If y(x) satisfies the differential equation $y^{\mathrm{\prime }}-y\tan x=2x\sec x$ and $y\left(0\right)=0$, then

We have,

$\frac{dy}{dx}-(\tan x)y=2x\sec x$                  ... (i)

It is a linear differential equation with

I.F.$=e^{-\int \tan xdx}=e^{\log \cos x}=\cos x$

Multiplying (i) by I.F. = cos x and integrating, we get

$\Rightarrow y\cos x=x^2+C$                       ... (ii)

Putting x = 0 and y = 0, we get  

$0=0+C\Rightarrow C=0$

Putting C = 0 in (ii), we get

$y=x^2\sec x$                                       ... (iii)
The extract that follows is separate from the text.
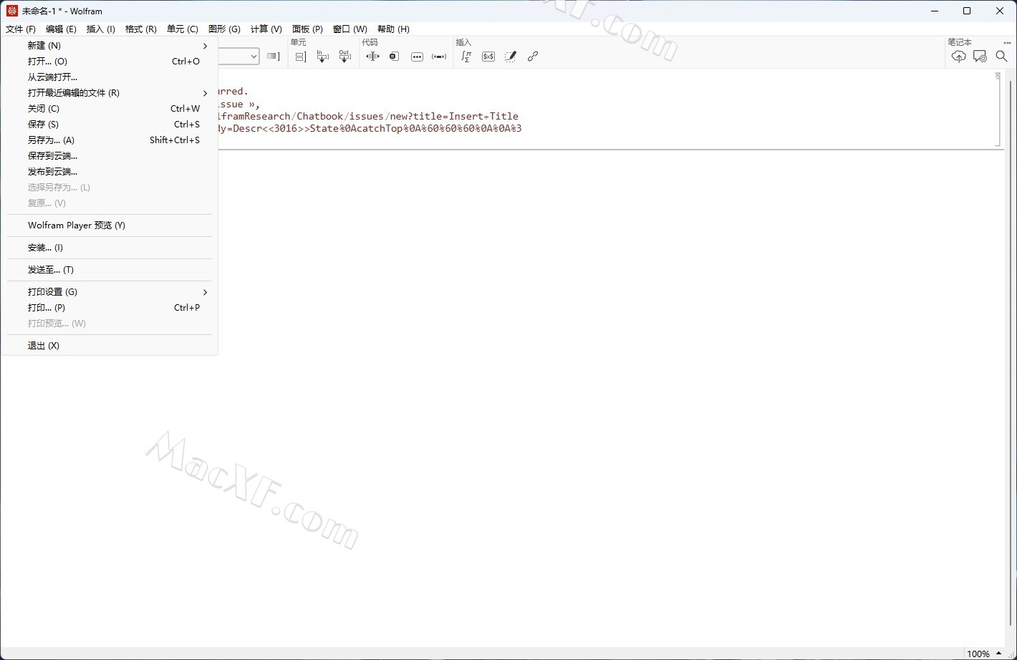This screenshot has width=1017, height=660.
Task: Click the toolbar overflow three-dots button
Action: (x=1007, y=43)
$\Rightarrow y^{\mathrm{\prime }}=2x\sec x+x^2\sec x\tan x$      ... (iv)

Putting $x=\frac{\pi }{3}$ in (iii) and (iv), we get

$y\left(\frac{\pi }{3}\right)=\frac{2{\pi }^2}{9},y^{\mathrm{\prime }}\left(\frac{\pi }{3}\right)=\frac{4\pi }{3}+\frac{2{\pi }^2}{3\sqrt{3}}$